By JOLENE OGLE
USUALLY the BCC Noosa Cinema projects stars onto the big screen, but duty manager Ashleigh Mueckenberger is a rising star all of her own.
Ashleigh recently sang at the Noosa Heads Surf Club sponsor breakfast where she blew away the crowd with her amazing voice and stole their hearts with her plea for help to achieve her dream.
Ashleigh has been accepted to attend the American Musical and Dramatic Academy (AMDA) in New York, but with a $40,000 price tag for each year of study, Ashleigh is pulling out all the stops to make it to the big smoke.
“I hate asking for help. All my life, I have worked hard to get what I need and where I want to go,” she said.
“But I can’t get to New York without the help of the community.”
Ashleigh said so far the support of the community had been overwhelming with the Noosa Heads Surf Club pledging to help her “get to the airport, half-way across the ocean, or as far as they can”, and Ashleigh is working with local organisations, Rotary, who donated $1000, and community groups to help book future performances.
Ashleigh said she began singing in pre-school and could sing before she could talk.
“I was a bit of a loner in pre-school, so I would sit on my own and sing to myself,” she said.
“I guess I’ve just always sung. I’ve always had such a love for performing and music.”
The former Good Shepherd Lutheran College student said she was lucky to have teachers who nurtured her talents and encouraged her to dream big and never give up.
After graduation from school, Ashleigh auditioned for the National Institute for Dramatic Arts (NIDA) but was told, while she auditioned well, she needed more life and performance experience.
“I made it my goal from then on to do as much as I could to further my knowledge of life and the arts, to be able to audition again and get in,” Ashleigh said.
Since then, Ashleigh has performed in the Noosa Art Theatre’s production of West Side Story and she performed alongside councillor Frank Wilkie in David Williamson’s Managing Carmen at the Noosa Long Weekend festival.
But Ashleigh said a tour to South Africa as a back-up singer and dancer for local performer Rebecca O’Connor’s Tina Turner show, provided some serious life experience.
“We were driving to the casino to perform and it was just dirt roads, there was nothing but dirt everywhere. The people were living in homes that look like shipping containers. Then we pull up at the casino, which is just so expensive looking.

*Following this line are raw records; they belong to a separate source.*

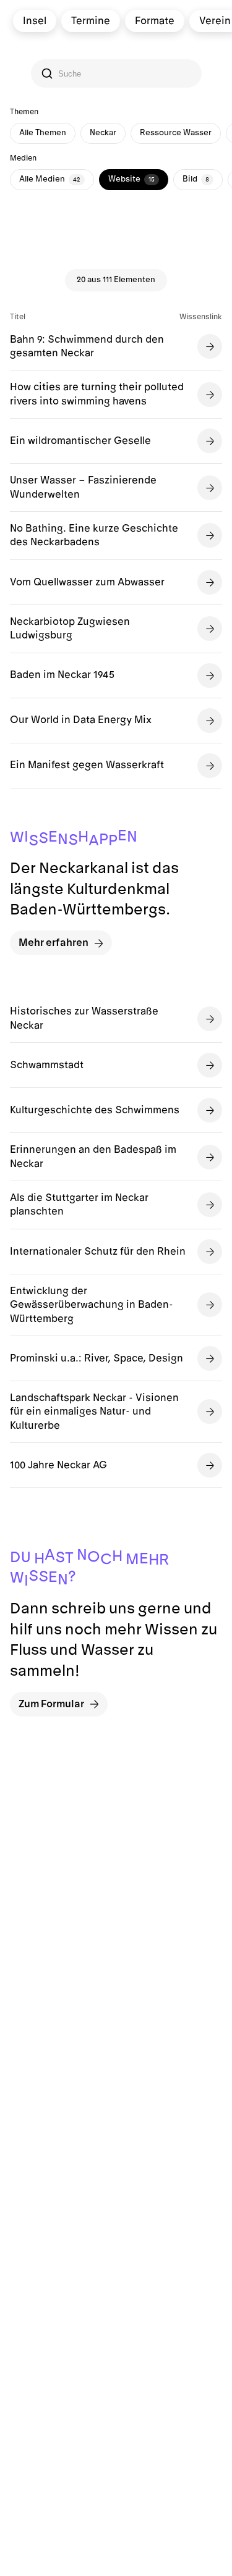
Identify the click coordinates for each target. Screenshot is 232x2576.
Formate (154, 21)
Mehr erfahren (53, 943)
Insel (34, 21)
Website (131, 179)
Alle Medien (49, 179)
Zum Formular (51, 1704)
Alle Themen (42, 132)
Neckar (103, 132)
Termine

It really opens your eyes,” she said.
“We couldn’t go anywhere on our own at any point. It was sometimes scary to be there.”
Ashleigh said its experiences like this which were helping to expand her skills and she could not wait to perform again.
“I just want to tell people stories and make them happy,” she said.
“The adrenaline rush you get from being on stage is amazing. I want to be an actress like Anna Hathaway who can act in Le Miserables and sing her heart out yet be a professional actress at the same time as honing all of her crafts, not just the one.”
Ashleigh, who can sing anything from jazz to opera, said auditioning for AMDA was a leap of faith, flying to Sydney for the one-day audition.
“The audition itself went really well. They said I had the perfect personality for the school and that I would thrive in the environment they had set up at AMDA. Not only that, but the audition itself was very rewarding,” she said.
Ashleigh has the drive and the passion, all that is left now is to raise enough funds to get her across the ocean, into the school and onto the stage.